Western International High School is a public high school, located across from Clark Park, within southwest Detroit's Mexicantown. Western is operated by the Detroit Public Schools system.

As of 2012, it was the final remaining public high school in southwestern Detroit. Western serves Mexicantown, Boynton–Oakwood Heights, Delray, and Springwells Village.

==History==
The school opened in 1898 as "Western High School." The Webster School held high school classes on a temporary basis until Western was built.

On February 26, 1935, Western High School's campus was destroyed by a fire. No classes occurred during the incident. Western received a new campus as part of the Public Works Administration projects. $216,381 (around $ when adjusted for inflation) in federal aid was used to rebuild the school.

Western International previously had a rivalry with Southwestern High School. In 2012 Southwestern closed, and part of its boundary was reassigned to Western International. Students from both schools protested the closure of Southwestern, the perceived quality of education, and DPS policies. As a result, over 100 students from Western received suspensions, with several also receiving tickets from police officers. In response several students started a "freedom school" so they could receive education during their suspensions.

In 2015 DPS designated Western as part of the "Clark Park K-12 Educational Comunidad" ("Comunidad" means community in Spanish) along with Earhart and Maybury elementary schools.

==Academics==
===Curriculum===

As of 2000 the school offered training programs in technical skills, including work and school cooperative programs, with business education, computer-assisted drafting, desktop publishing, office management, and office technology available. In 1999 there were six teachers that were a part of this program, and the number doubled by 2000. In 2000 the school did not offer skilled manufacturing and trade courses. These courses were offered at five different technical centers in Detroit, and interested students would arrive to their regular school early and board buses bound for a technical center. That year the technical schools had limited numbers of recruitment information available in Spanish, the primary language of many students at Western.

=== Admission ===

WIHS holds no admission test; enrollment is open to all Detroiters of high school age. Western is the most culturally diverse public high school in Detroit; the student body is (approximate figures) 72.2% Hispanic/Latino, 20.6% African American, 5.3% Caucasian, and 1.9% listed as "other".

== Notable alumni ==

Author and athlete Ken Doherty was a 1923 graduate of Western High School, and went on to athletic fame as an All-American track and field performer at Detroit City College. During much of the 1920s, he was the nation's best decathlon performer; he won a bronze medal in the decathlon at the 1928 Olympic Games in Amsterdam. Doherty's Track and Field Omnibook (1971) is the world's most widely read publication on the sport of track and field.

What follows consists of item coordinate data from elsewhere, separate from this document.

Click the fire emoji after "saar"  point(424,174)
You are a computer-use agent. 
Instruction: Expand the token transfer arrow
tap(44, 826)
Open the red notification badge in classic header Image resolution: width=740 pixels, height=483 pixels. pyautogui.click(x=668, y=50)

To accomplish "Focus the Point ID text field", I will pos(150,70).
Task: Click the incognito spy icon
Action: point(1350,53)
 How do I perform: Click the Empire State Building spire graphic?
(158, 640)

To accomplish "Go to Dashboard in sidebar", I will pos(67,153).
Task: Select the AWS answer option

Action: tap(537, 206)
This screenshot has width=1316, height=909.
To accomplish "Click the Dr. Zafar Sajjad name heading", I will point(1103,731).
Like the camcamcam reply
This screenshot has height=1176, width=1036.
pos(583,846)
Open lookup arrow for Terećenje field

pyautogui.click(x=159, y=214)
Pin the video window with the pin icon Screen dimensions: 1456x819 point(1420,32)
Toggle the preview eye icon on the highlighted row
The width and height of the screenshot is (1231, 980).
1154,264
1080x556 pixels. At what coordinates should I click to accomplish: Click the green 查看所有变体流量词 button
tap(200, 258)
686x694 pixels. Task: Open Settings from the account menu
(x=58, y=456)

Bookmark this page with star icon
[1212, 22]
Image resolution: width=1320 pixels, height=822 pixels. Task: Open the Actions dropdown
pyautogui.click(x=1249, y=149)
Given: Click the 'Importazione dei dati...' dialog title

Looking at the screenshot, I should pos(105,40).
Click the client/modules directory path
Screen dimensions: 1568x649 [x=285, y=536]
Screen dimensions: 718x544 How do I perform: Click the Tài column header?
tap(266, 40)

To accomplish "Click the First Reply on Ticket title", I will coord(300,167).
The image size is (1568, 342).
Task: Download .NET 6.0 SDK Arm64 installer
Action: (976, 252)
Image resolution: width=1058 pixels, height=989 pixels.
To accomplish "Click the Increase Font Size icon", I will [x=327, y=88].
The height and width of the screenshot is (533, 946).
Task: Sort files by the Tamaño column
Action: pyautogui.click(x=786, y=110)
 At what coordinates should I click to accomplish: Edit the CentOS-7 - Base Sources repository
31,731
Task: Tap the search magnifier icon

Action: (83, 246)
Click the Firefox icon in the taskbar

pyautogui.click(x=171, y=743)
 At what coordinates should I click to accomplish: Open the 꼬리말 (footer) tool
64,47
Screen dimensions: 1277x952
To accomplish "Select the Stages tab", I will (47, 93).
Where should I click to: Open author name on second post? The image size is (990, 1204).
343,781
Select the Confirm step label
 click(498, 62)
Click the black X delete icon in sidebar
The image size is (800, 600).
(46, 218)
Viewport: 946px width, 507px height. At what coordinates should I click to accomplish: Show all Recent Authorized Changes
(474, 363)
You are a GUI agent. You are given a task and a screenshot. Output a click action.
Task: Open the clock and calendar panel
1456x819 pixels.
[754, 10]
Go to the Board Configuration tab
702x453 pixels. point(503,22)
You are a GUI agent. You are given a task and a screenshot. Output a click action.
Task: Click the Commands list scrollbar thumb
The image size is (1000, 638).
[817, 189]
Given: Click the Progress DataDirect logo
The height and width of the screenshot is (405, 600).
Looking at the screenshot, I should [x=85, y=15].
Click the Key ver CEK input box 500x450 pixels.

Screenwriter John Briley (class of 1943) is a writer best known for screenplays of biopics. He won the 1982Academy Award For Best Original Screenplay for Gandhi. He has also written for television and theatre, and published several novels.

Swimmer John Dudeck (class of 1952) was a nationally renowned athlete; as a WHS senior, he competed at the 1952 US Olympic Trials. On the collegiate scene, he swam for Michigan State University. A former Big Ten Conference record holder and two-time Big Ten titlist in the 100-yard breaststroke (1953, 54), Dudeck was a nine-time All-American for the Spartans (1953–55).

King Cole is a former MLB player for the Chicago Cubs, Pittsburgh Pirates, and the New York Yankees.

George Lerchen is a former MLB player for the Detroit Tigers and the Cincinnati Reds.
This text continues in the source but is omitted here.